You can build what looks like a high-performance platform, but if the business cannot engage with it, it will sit unused. A technically sound ecosystem that is difficult to use is still a failing ecosystem.
The role of structure, funding, and governance
When you start to unpack these inefficiencies, you quickly see that they are not primarily technical problems. They are structural.
Funding models determine what gets built and what gets ignored. Management models determine whether delivery scales or becomes a bottleneck. Governance determines whether the system enables progress or restricts it.
A heavily centralised model may work during initial implementation, when there is a large budget and a dedicated team. Over time, that model often becomes a constraint. Demand increases, resources do not scale, and the backlog grows. The result is predictable. Business units begin to find their own ways of working, and fragmentation increases.

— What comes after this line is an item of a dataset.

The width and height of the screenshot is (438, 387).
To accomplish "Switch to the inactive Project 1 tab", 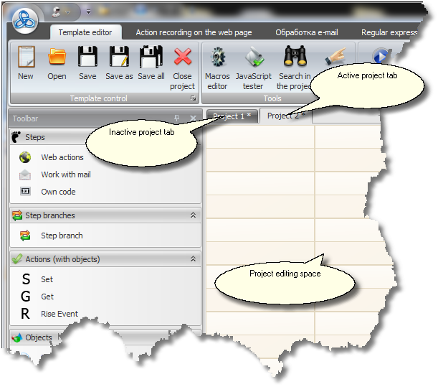I will pos(232,116).
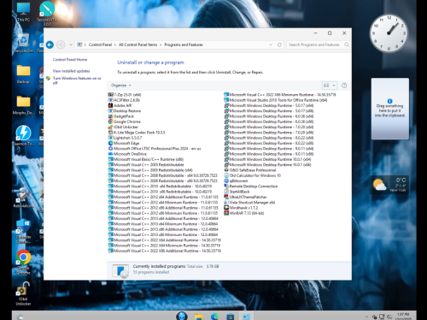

A federated or hub-and-spoke model, where standards are defined centrally, but development capabilities are distributed, tends to be more sustainable. It allows the organisation to scale while maintaining coherence.
Governance also needs to be approached differently. It is not about removing governance, but about making it fit for purpose. A single, rigid standard applied to every use case does not work. Different use cases require different levels of control, and the ecosystem needs to accommodate that without compromising integrity.
How to optimise without overcomplicating
There is a tendency to treat optimisation as a separate phase. In reality, if the core components are implemented correctly, much of the need for optimisation disappears.
That said, there are some consistent areas of focus.
Automation plays a key role in reducing manual effort and improving consistency. Governance needs to be streamlined so that it enables rather than blocks progress. Collaboration across teams is essential, particularly in larger organisations where skills and resources are distributed.
But the most important point is this.
A data ecosystem without effective metadata, lineage, searchability, and monitoring is guaranteed to fail.
You can invest heavily in platforms and infrastructure, but if users cannot see what data exists, understand it, and trust it, the investment does not translate into value. The system becomes expensive, complex, and underutilised.
What a healthy ecosystem actually delivers
When an ecosystem is functioning well, the benefits are not theoretical.
People can access the data and insights they need, when they need them, at a reasonable cost. The organisation can support business initiatives without excessive delays or overhead. The environment is agile enough to adapt as requirements change.
Over time, it also shapes the data culture of the organisation. It creates a shared understanding of how data is used, how decisions are made, and how value is generated.
Importantly, it helps guard against bias. When decisions are guided by structured, transparent processes rather than individual preference, the organisation is less exposed to subjective or inconsistent choices.
From assessment to action
The final step is often the most difficult. An assessment, no matter how well executed, only creates value if it leads to change. That depends less on the quality of the assessment itself, and more on how it is positioned and who is driving it.
If it is treated as a compliance exercise, it will produce a report that is filed away. If it is initiated at the right level, aligned to strategy, and shared with the right stakeholders, it becomes a tool for driving meaningful change.
That is ultimately the difference. Not whether you assess your data ecosystem, but whether you are prepared to act on what you find.